[Problem]:
The answer must consist solely of the lines from the one containing "Select the 4 Nov 22:10 axis label" through the last line of the records, set down exactly and without any pictures.

[Supplied entries]:
──────
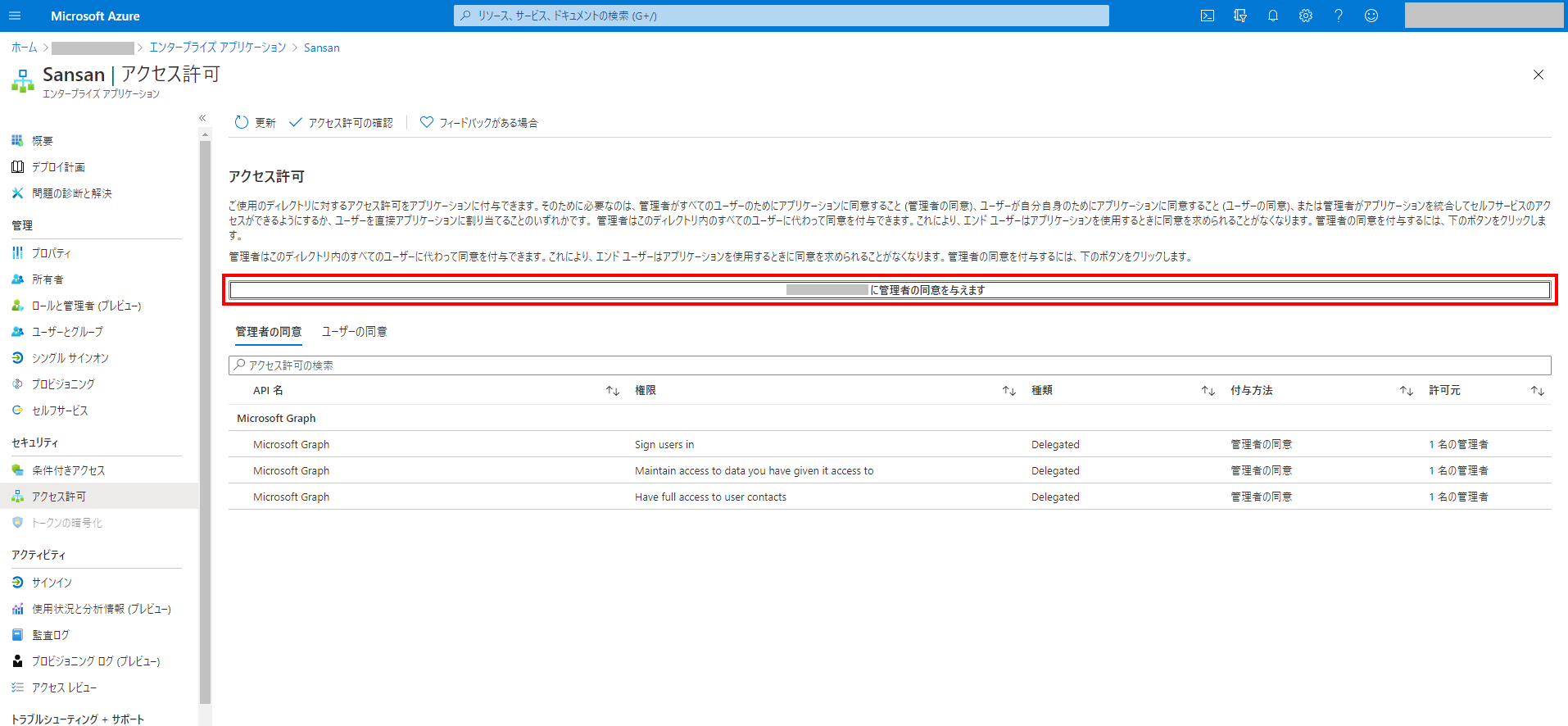Click the feedback smiley icon
This screenshot has height=726, width=1568.
pyautogui.click(x=1371, y=16)
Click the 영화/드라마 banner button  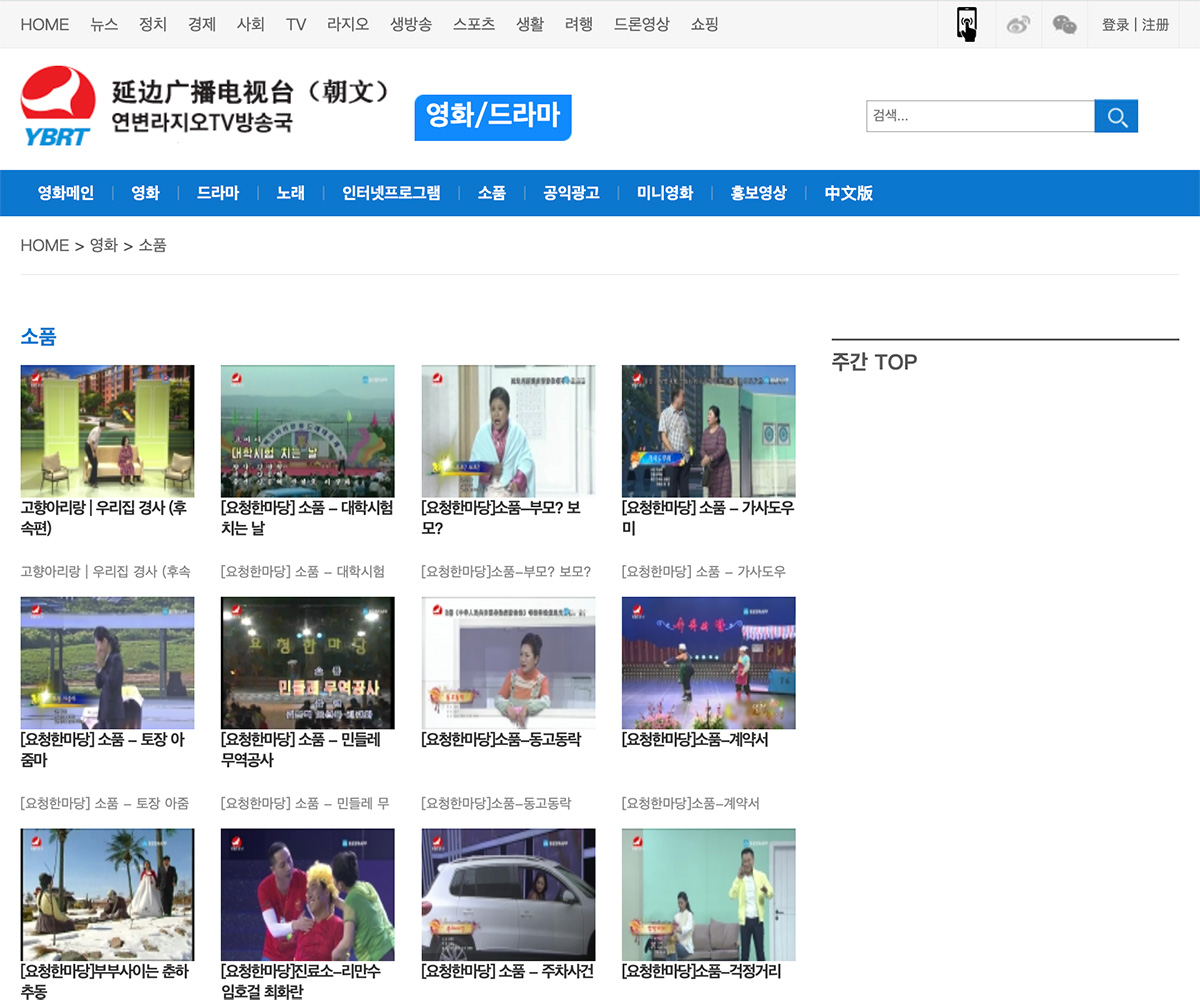pyautogui.click(x=492, y=117)
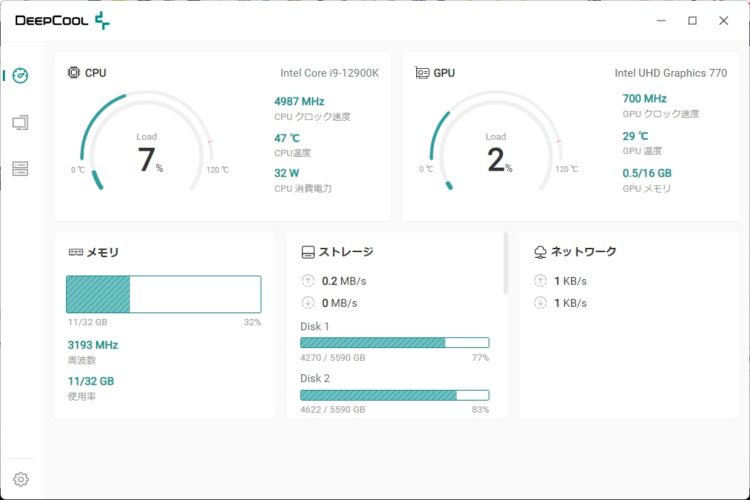Click the storage upload arrow icon
Screen dimensions: 750x500
308,281
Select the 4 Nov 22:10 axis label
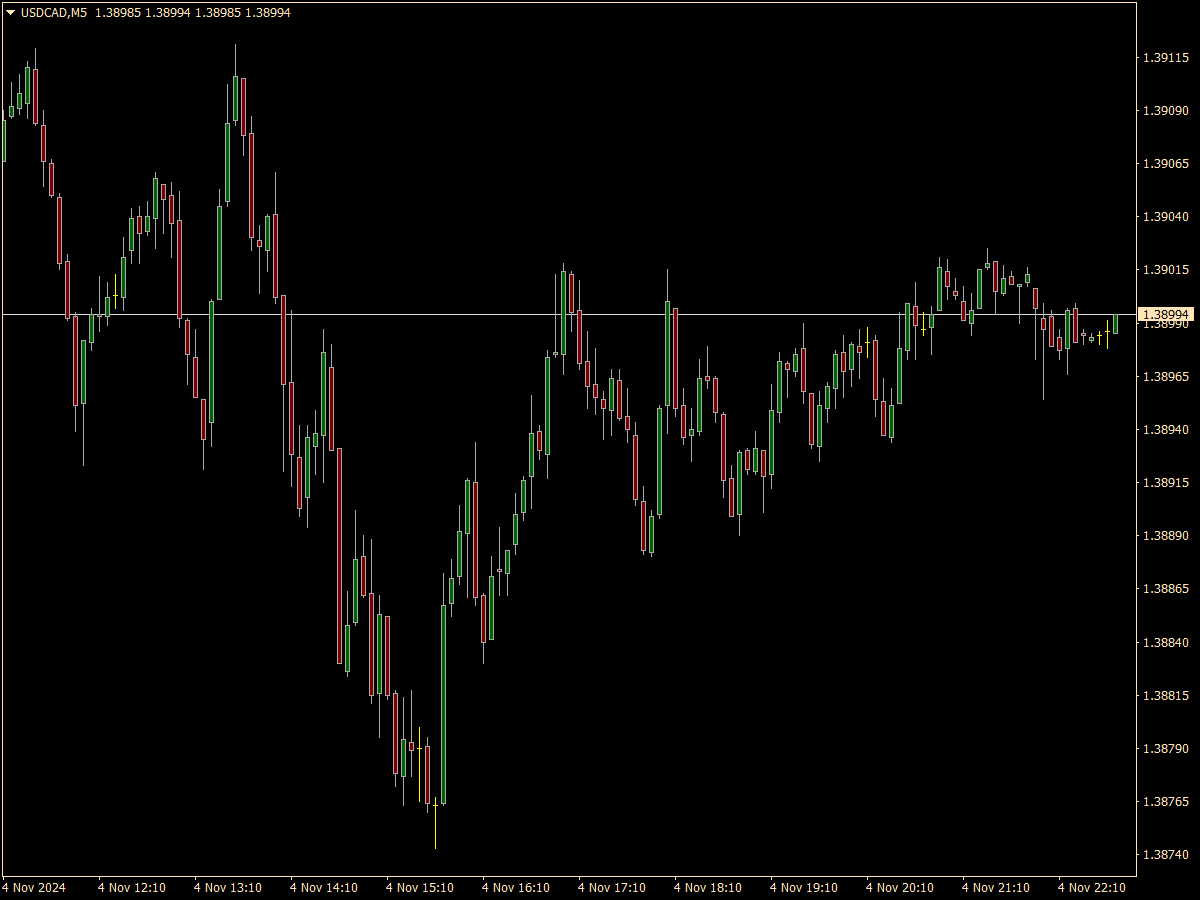Viewport: 1200px width, 900px height. tap(1095, 887)
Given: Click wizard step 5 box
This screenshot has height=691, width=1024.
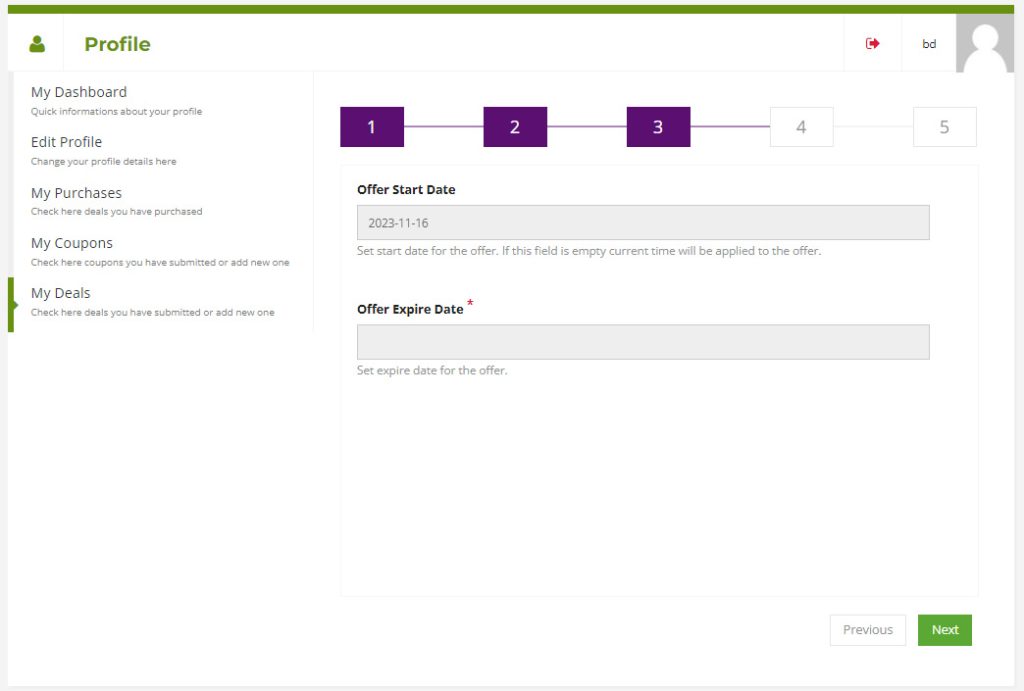Looking at the screenshot, I should tap(944, 127).
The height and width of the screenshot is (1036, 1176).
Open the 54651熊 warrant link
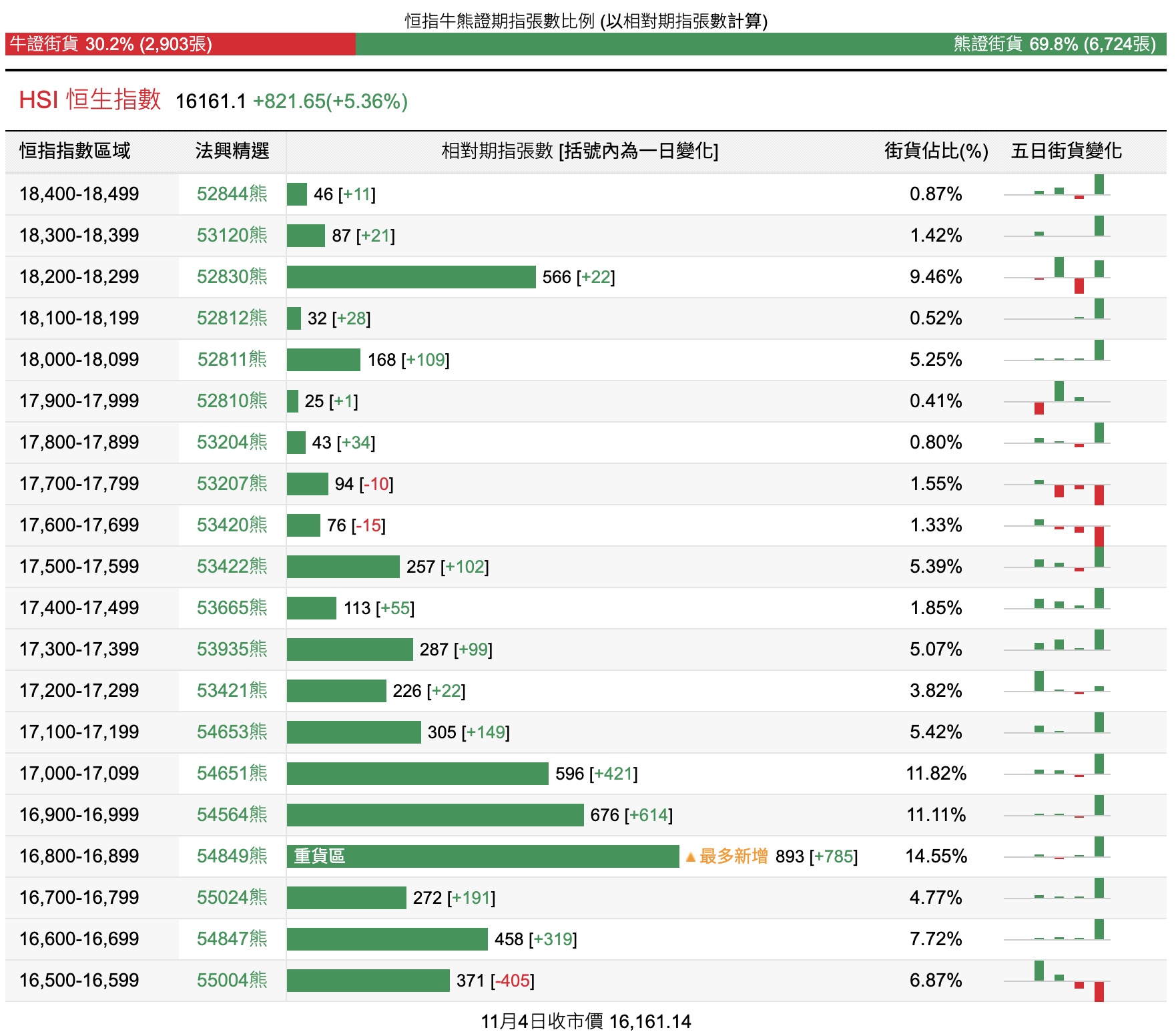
──────
[Answer below]:
Select the 4 Nov 22:10 axis label
Viewport: 1200px width, 900px height. tap(1095, 887)
Given: Click wizard step 5 box
This screenshot has height=691, width=1024.
Looking at the screenshot, I should tap(944, 127).
The height and width of the screenshot is (1036, 1176).
Open the 54651熊 warrant link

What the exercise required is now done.